Anyone know where to find plastic tubs this size?


----------



## t_mclellan (Mar 8, 2010)

Hi Roachman26;
You have most likely found this your self.
Its a list of manufacturers.

http://www.iqsdirectory.com/plastic-containers/plastic-tubs/

I know exactly the type of tub / bin your thinking of & I have seen them, But I have no idea who makes them.

Tom


----------



## tomn (Mar 8, 2010)

Try these links

vision tubs

http://www.visionproducts.us/htm7/tubs.html

large mixing tubs

http://www.tufftubs.com/htdocs/mixingtub.htm

hope this helps


----------



## Tom (Mar 8, 2010)

tomn said:


> Try these links
> 
> vision tubs
> 
> ...



PERFECT! Thank you. Either of these will work. I also found this one, if anyone else is interested: http://www.waterlandtubs.com/About_Me.html


----------



## dreadyA (Mar 8, 2010)

lllreptile has the waterland tubs the cheapest, tom.


----------



## Tom (Mar 8, 2010)

dreadyA said:


> lllreptile has the waterland tubs the cheapest, tom.



Thanks. I love LLL.


----------



## dreadyA (Mar 16, 2010)

so, hows the triple/quad decker tort table coming along?


----------



## Stephanie Logan (Mar 16, 2010)

Well, _*I'm*_ not going to be the one breathing down your neck. 

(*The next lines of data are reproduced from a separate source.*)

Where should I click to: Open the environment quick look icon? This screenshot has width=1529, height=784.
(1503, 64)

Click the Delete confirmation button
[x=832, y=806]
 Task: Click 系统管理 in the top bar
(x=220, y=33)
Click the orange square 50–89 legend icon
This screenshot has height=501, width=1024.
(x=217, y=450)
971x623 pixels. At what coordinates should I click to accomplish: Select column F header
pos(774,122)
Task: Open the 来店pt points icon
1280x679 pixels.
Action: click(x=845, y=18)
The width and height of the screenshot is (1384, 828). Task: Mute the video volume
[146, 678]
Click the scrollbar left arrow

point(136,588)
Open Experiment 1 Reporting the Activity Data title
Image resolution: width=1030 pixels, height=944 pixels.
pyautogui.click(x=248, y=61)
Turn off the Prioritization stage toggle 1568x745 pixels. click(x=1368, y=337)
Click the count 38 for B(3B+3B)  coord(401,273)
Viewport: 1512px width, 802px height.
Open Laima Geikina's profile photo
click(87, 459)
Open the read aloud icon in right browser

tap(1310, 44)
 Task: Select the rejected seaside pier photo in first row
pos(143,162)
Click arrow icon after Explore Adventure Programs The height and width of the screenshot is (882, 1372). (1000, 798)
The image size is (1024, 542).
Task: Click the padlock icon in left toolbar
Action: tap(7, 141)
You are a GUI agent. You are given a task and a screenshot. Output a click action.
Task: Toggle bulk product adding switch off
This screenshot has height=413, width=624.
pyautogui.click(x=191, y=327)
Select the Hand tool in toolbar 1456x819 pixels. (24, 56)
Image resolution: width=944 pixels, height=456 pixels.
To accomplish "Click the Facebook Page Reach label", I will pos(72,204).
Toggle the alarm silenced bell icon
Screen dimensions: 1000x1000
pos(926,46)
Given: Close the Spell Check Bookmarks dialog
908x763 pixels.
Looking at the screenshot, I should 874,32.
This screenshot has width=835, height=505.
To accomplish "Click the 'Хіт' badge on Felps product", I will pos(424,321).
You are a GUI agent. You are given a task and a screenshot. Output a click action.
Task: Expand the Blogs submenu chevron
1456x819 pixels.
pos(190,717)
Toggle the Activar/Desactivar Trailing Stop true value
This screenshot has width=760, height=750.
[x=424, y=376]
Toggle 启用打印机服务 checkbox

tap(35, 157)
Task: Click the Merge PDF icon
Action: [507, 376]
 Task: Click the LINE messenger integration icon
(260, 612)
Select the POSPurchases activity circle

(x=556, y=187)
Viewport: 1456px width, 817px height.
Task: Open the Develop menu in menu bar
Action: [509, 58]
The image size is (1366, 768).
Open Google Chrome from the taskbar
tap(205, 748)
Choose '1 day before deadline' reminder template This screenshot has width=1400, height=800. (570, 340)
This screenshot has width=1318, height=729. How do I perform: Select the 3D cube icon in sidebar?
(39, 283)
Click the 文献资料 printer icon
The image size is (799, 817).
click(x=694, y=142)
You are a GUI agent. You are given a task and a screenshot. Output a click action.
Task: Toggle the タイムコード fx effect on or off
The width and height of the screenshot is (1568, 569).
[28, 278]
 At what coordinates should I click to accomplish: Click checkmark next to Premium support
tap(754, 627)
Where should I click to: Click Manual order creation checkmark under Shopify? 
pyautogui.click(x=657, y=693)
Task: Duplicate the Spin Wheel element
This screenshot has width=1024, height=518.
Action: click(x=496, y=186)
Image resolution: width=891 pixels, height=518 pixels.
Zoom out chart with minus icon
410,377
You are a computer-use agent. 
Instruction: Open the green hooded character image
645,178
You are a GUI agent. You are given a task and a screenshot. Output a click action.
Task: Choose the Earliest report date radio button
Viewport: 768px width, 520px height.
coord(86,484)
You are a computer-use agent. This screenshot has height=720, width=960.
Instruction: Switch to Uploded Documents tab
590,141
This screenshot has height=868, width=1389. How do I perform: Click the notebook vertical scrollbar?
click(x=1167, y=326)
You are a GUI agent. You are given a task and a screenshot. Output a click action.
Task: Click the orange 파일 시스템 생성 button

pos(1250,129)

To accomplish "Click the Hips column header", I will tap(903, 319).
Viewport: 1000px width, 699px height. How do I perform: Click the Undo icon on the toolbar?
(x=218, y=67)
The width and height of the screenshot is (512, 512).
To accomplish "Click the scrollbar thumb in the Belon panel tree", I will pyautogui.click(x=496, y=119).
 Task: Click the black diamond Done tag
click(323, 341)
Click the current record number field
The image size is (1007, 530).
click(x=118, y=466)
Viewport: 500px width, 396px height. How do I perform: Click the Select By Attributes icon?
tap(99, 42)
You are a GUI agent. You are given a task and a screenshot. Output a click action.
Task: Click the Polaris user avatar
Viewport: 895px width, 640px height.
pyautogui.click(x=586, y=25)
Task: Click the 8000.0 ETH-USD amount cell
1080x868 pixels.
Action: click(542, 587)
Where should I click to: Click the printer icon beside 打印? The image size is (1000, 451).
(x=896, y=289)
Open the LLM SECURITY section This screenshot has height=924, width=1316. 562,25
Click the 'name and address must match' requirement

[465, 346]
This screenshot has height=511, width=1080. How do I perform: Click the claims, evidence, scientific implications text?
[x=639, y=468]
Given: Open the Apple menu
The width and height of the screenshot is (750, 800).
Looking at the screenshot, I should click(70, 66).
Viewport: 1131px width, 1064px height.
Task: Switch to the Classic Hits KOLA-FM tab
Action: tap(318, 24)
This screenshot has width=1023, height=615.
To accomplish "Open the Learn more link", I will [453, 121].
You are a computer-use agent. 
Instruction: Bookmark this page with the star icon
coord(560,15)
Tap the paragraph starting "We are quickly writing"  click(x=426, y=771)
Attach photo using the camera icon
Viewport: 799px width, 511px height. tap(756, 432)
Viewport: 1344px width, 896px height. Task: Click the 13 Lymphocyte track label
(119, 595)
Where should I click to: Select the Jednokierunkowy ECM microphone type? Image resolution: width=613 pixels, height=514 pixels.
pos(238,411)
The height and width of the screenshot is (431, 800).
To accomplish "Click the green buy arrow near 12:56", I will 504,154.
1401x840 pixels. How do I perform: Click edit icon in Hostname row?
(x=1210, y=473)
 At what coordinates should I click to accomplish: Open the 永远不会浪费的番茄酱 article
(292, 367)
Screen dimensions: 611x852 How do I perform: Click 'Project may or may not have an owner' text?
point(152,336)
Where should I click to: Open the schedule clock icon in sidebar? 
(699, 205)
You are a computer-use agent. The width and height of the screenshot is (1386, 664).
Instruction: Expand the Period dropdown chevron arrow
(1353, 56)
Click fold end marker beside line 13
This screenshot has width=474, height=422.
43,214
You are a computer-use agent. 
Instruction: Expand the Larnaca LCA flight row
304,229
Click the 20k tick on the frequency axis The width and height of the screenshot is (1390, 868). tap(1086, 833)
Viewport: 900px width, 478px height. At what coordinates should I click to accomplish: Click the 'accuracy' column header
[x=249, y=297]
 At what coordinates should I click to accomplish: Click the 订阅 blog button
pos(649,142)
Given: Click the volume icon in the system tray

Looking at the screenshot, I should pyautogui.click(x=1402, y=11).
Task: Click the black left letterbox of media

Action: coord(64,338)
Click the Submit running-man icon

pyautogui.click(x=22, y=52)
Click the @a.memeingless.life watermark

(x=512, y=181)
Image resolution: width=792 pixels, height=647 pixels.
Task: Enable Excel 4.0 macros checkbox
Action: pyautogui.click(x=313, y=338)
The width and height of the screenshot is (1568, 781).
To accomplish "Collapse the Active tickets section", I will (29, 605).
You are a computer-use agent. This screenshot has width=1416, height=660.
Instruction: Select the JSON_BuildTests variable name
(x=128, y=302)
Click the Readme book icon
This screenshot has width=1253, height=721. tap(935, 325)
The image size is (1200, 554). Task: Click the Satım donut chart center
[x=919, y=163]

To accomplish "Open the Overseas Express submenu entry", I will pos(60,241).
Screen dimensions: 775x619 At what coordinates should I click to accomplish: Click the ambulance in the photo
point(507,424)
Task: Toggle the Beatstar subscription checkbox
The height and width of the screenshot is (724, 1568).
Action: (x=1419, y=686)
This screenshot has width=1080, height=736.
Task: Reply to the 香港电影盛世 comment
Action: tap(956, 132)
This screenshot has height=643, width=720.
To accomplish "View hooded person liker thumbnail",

I have complete faith that you'll post the photos once the project is complete. You're addicted to all the attention and compliments you get here...admit it!


----------



## Tom (Mar 16, 2010)

dreadyA said:


> so, hows the triple/quad decker tort table coming along?



I'm still waiting for the Tuff Tub people to get back to me with a price. I think they will be the cheapest and I like their tubs the best anyway. Customer service does not seem to be their strong point.



Stephanie Logan said:


> Well, _*I'm*_ not going to be the one breathing down your neck.
> 
> I have complete faith that you'll post the photos once the project is complete. You're addicted to all the attention and compliments you get here...admit it!



I can't put my finger on exactly what part is so addictive, but it most certainly is. I thinks its just enthralling that there are so many people all in one place that are as obsessed with chelonians as I am.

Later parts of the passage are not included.